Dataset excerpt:
==================================================

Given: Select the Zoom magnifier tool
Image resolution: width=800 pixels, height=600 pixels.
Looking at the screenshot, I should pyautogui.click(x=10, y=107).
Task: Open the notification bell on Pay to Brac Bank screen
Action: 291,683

==================================================

Please locate each line above that contains the string "pixels" and copy those lines out. Case counts.

> [Reply]:
Image resolution: width=800 pixels, height=600 pixels.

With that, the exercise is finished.